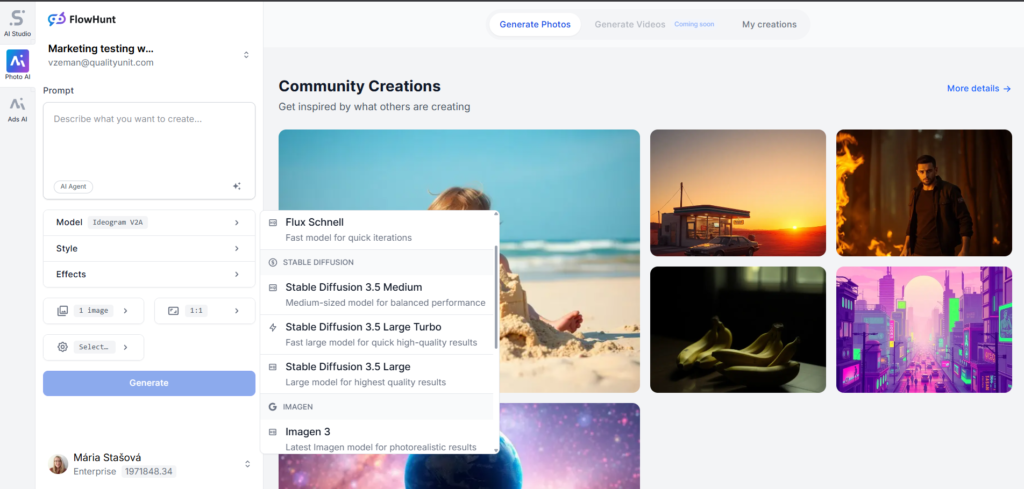
Task: Click the prompt description text field
Action: click(149, 140)
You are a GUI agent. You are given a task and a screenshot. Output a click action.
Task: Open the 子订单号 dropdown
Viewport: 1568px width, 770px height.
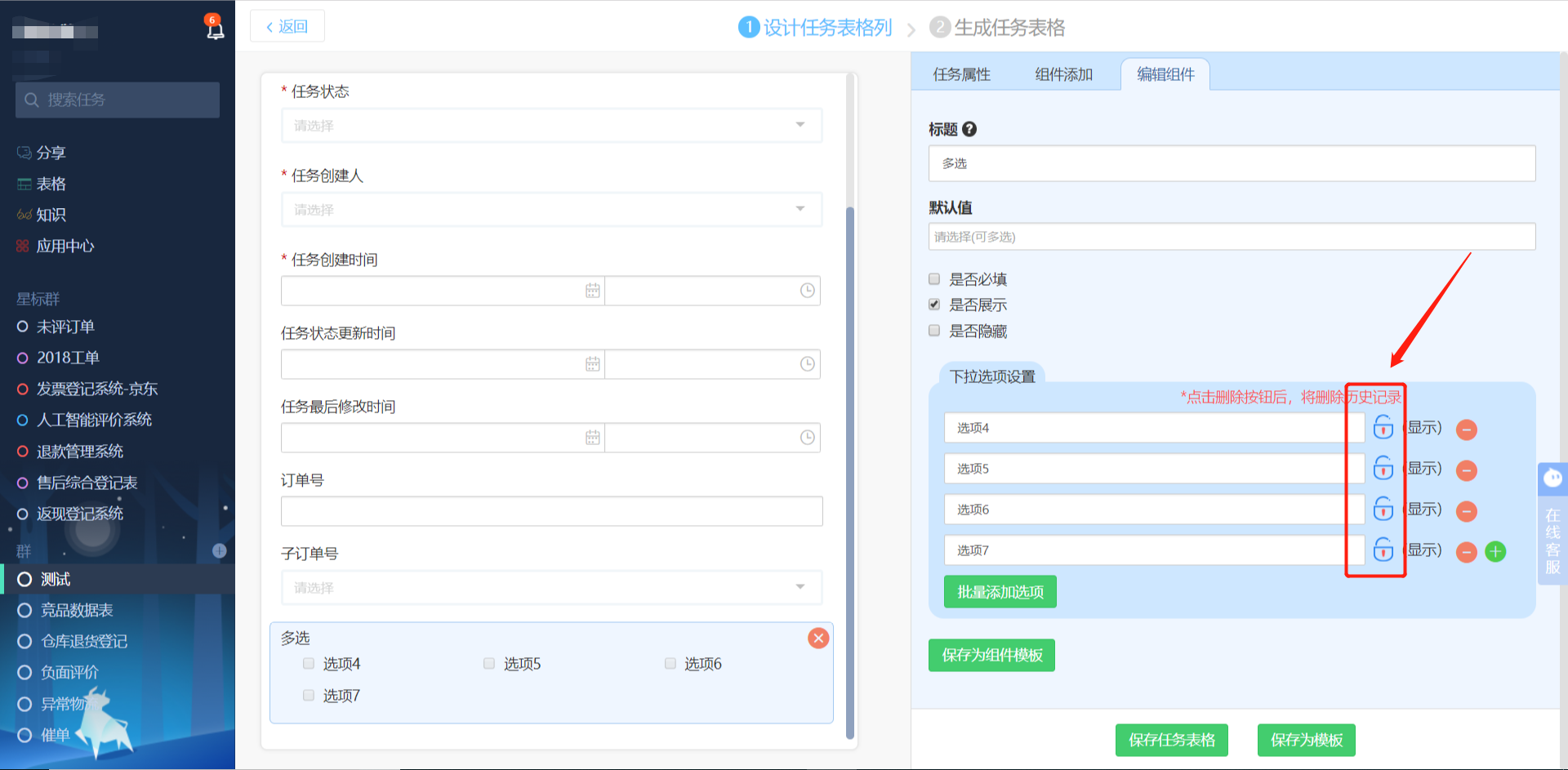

──────

# [EXERCISE PROMPT]
Print the lines from the one that contains "You are a GUI" through the last line of the data, exactly and in full, and no other lines. Pictures are not part of the copy.

# [ANSWER SECTION]
You are a GUI agent. You are given a task and a screenshot. Output a click action.
Task: Open the 子订单号 dropdown
Viewport: 1568px width, 770px height.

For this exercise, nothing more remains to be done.